Miller Samuel CEO Jonathan Miller told Bisnow listing inventory for luxury homes — the top 10% of the market — dropped by nearly 25% in the first quarter, a time when it almost always rises. Miller estimates it will take more than six-and-a-half years years to sell all of the new development inventory that is available in the city, even without taking the pandemic into account.
At least 2,000 new condominium units will become available by the end of this year, most of which will be priced at the higher end of the market, according to Miller Samuel data.
“What you will start seeing when the luxury market returns is pent-up demand,” he said. “But the pent-up demand will be modified by job loss.”
He noted that the low number of transactions make it impossible to really figure out price implications.
“We are in the period of price discovery,” he said. “Logic says there is an impact on pricing, but there is literally no empirical evidence yet.”
Corcoran CEO Pam Liebman said there are buyers who are expecting a “COVID discount” and making lowball offers.
“Buyers are being very aggressive, they are coming in and bidding anywhere from 10 to 30% below the ask, claiming this is what they are calling a ‘COVID discount,'” she said on Bisnow’s podcast this week. "Sellers are saying, pricing was already down, and it’s certainly not down another 20 or 30%."

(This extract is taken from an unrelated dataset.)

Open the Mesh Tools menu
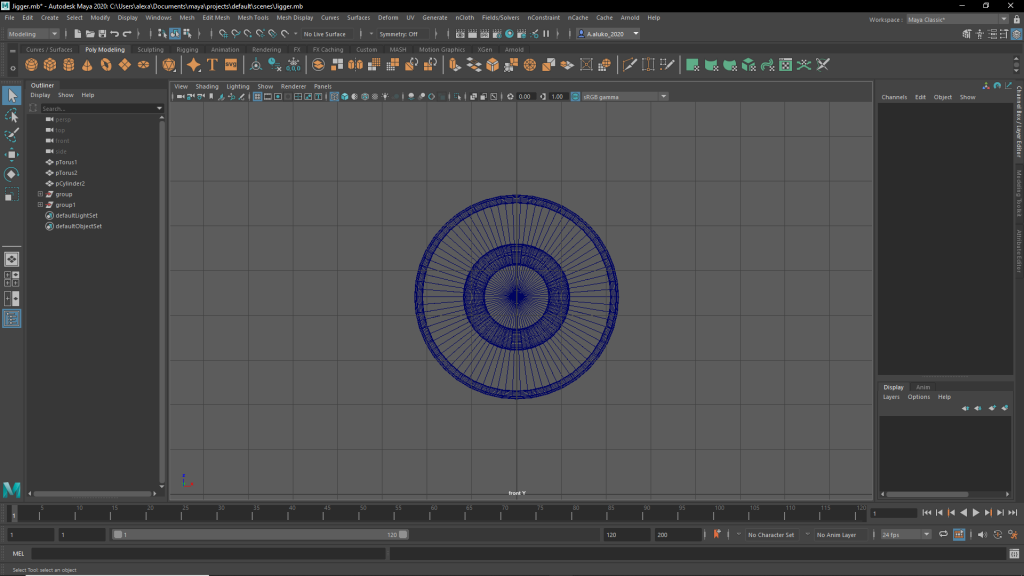This screenshot has width=1024, height=576. click(x=253, y=18)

Liebman, whose company is marketing Hudson Yards’ luxury residential offerings, where a penthouse at 35 Hudson Yards is asking $59M, said not all developers are under pressure.
“Unless they have debt breathing down their neck, which eventually may happen to some of them, they don’t just turn around and say, ‘fine, give it away,'" she said. “Developers are eternal optimists and many of them just [think] things will get better. I’ve had many people just say, ‘I’ll just wait.’ But nobody knows if waiting is going to work out well.”
Brokers and developers have pointed to an uptick in people browsing properties online and making inquiries, though they admit it is rare that those translate to a multimillion-dollar deal.
“I’m less somber than I was eight weeks ago,” said David Juracich, a principal at JDS Development. “I am surprised how many inquiries we get, and we’ve already had a lot of offers. In some cases, it’s just people trying to get a cheap deal, but if you have 10 people giving a low bid, six of them will move a little more, then one will step up."
His company is one of the developers of the supertall Billionaire's Row tower 111 West 57th St., where a penthouse is asking $57M.
“The country is suffering, but there are always pockets of people doing well," Juracich said. "Many people who have been in their apartments for two months are looking for an upgrade."